Affaire Ferrand : La ligne de défense des élus LREM
La prescription, et le fait qu'une mutuelle ne serait pas d'intérêt public. Un homme politique doit être exemplaire, pas faire des bénéfices en profitant de sa position. Les caissières licenciées pour cinquante centimes d'erreur apprécieront.
Cette affaire est intéressante car elle illustre bien la ligne de défense choisie par les élus LREM impliqués dans des affaires.
Celle des avocats de Ferrand tient en deux points :
- La prescription (qui me paraît bien difficile à défendre mais je ne suis pas avocat)
- Le fait qu’une mutuelle ne soit pas à caractère public (même si on sait qu’aujourd’hui elles sont indispensables à tous)
Donc ils acceptent sans aucun souci que l’actuel président de l’assemblée nationale ait profité de sa situation pour faire payer par la société qu’il dirige un bien immobilier. Transaction effectuée par l’intermédiaire de sa femme.
Pour moi un homme politique doit être exemplaire. Pas faire des bénéfices en profitant de sa situation.

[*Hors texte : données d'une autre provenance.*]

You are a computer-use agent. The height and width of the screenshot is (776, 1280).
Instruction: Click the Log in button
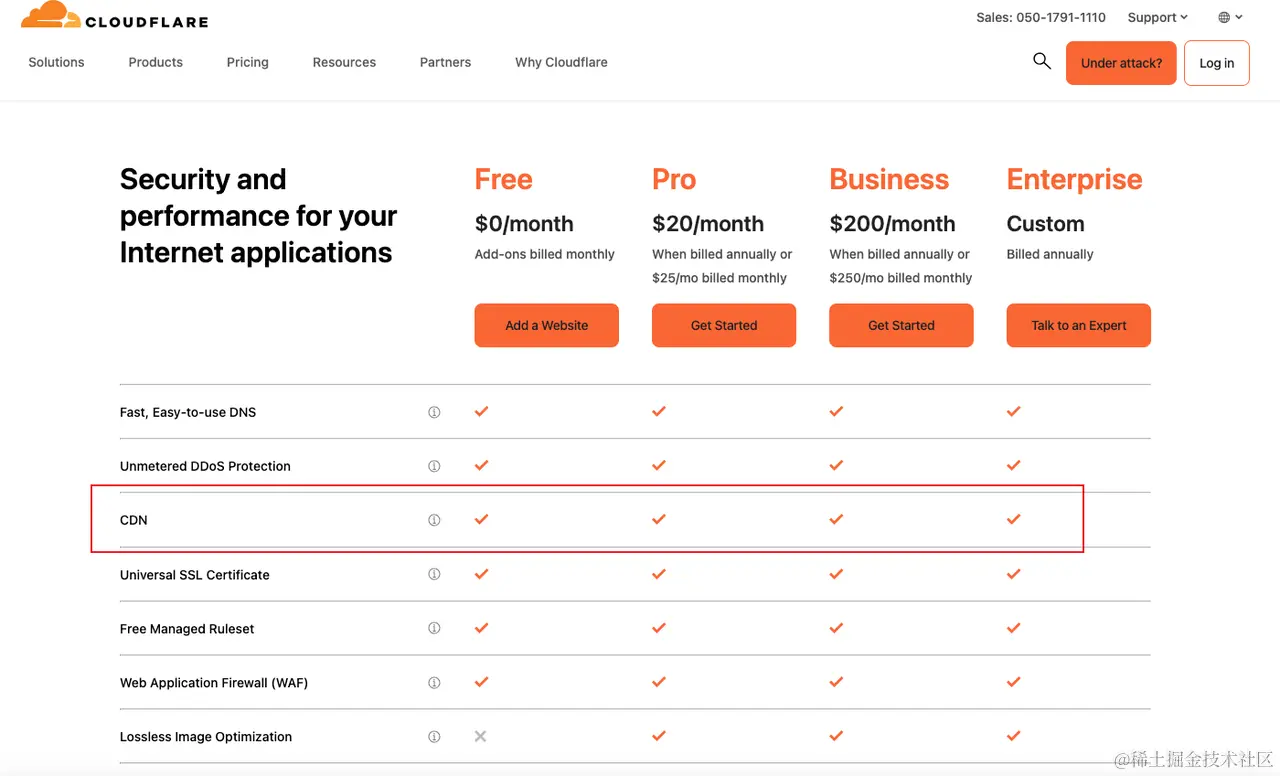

L’idée même de défendre qu’il puisse rester en place dans cette situation est juste scandaleuse.
Et encore ici je n’évoque pas ceux qui ont le culot de dire comme défense “ça n’est pas grave j’ai remboursé les fraudes que vous avez trouvées”. Les caissières licenciées pour 50 centimes d’erreur doivent apprécier le geste.